A mature feminism recognizes that subjects such as cooking can be difficult for women to address, as they have so often been seen as insignificant "women's work," but it also asks us to recognize that their intimate nature makes them serious and important.
Edith Schaeffer, from The Hidden Art of Homemaking (a delightful little book) points out that creative and artful home-making isn't just for wives and mothers:
There should be a practical result of the realization that we have been created in the image of the Creator of beauty. Whether you are married and have a family; whether you share a house or a flat with one or a number of people; whether you still live with your parents; whether you live alone and have guests in from time to time; whether you are a man or a woman: the fact that you are a Christian should show in some practical areas of a growing creativity and sensitivity to beauty, rather than in an gradual drying up of creativity, and a blindness to ugliness . . .
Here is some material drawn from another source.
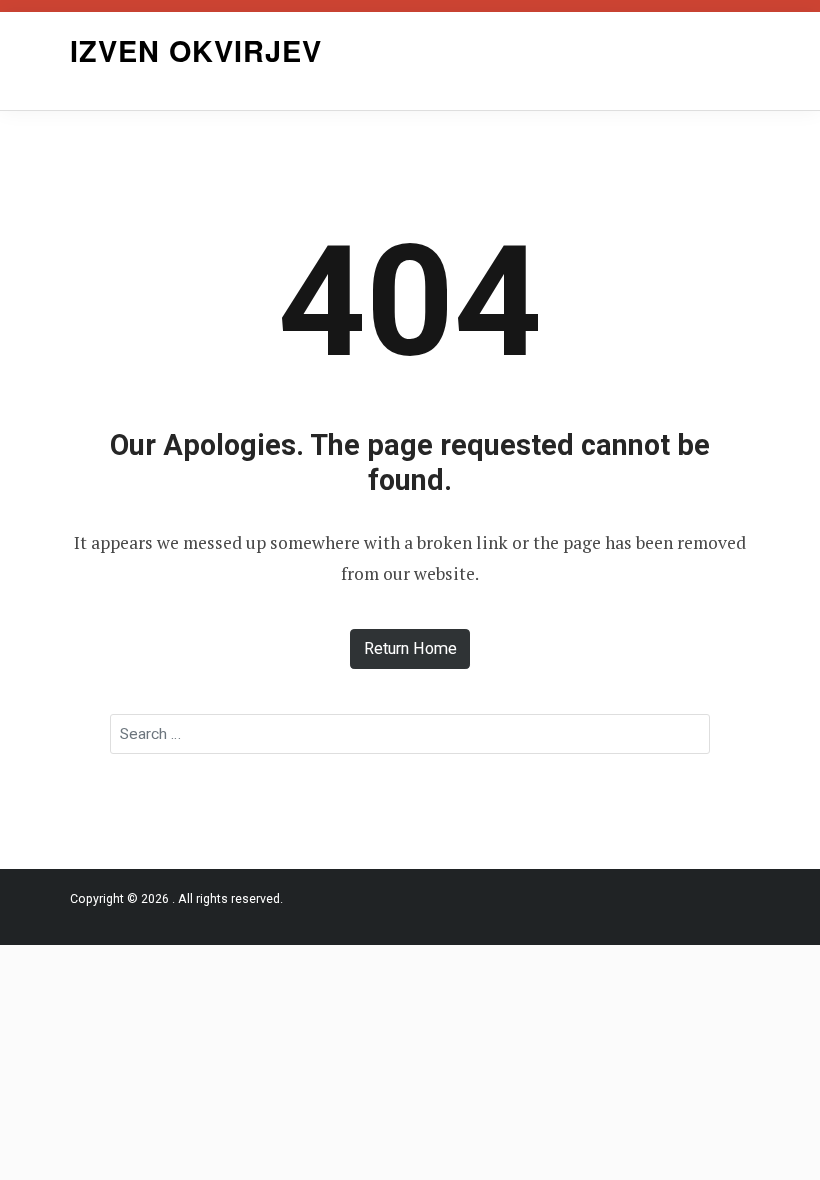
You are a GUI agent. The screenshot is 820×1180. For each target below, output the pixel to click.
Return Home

Which is all why I was pleased to find this entry at one of my favorite blogs recently - a blog that is widely read and neither faith-based nor female-oriented. The blog entry is titled "A New Homemaking":
Without the steadiness and identity that home can provide, there is
little support for negotiating our way through the rough and tumble
terrain of a human life. While home is always a work in progress and as
subject to change as any other thing, it nonetheless also offers us the
potential for stability and shelter.
And remember, home is not always just a place, it's also a state of
mind, a way of relating to the world that is rooted in belonging. As
adults, our homes reflect not just who we are, but who we've decided to
be.
For a while there, home and homemaking took a real hit as we broke
molds, discovered new roles and strode forth into a future laden with
promotions, financial mobility, and lots and lots and lots of stuff.
There's nothing wrong with wanting a career or providing materially for
our families, except that we throw out the baby with the bathwater when
we give these pursuits a higher value than the heath and well-being of
our homelife and, consequentially, the planet we live on.
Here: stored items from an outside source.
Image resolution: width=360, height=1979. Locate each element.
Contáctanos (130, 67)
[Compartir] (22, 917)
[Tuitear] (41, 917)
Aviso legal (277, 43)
What I'm starting to see today, and what makes me happy and a little
hopeful, is that people are rediscovering the value of homemaking, but
in new and innovative ways. There are major changes: the new homemaking
is no longer gender specific, it's not about the relentless pursuit of
bigger spaces and more stuff, and it's not necessarily the classic
nuclear family either.
Here's to the cultural re-invigoration of simple, healthy homelife.
Comments
Amen!!
Well said! Thank you for blogging on this! Keeping House: The Litany of Everyday Life by Margaret Kim Peterson is another great resource along this line of thought. She also points out a reading of Matthew 25 that had never dawned on me. We always assume that when we're told to feed the hungry, clothe the naked, welcome the stranger, etc. that it all relates to people we don't know, or people who have less than we do--a social justice reading--which is an important and good way to read the text. But she pointed out that we tend to ignore the ways that we daily feed those closest to us, do laundry, keep a home for each of us to come home to and to welcome in others, and that these are also ways of meeting Christ. The fact that we never even think of these daily tasks when we read that passage is an indicator of how much respect and value the arts and ministries of domesticity have lost.
This encourages me now as I am transitioning to a new roommate and truly embracing how much I love to make my home! Thank you.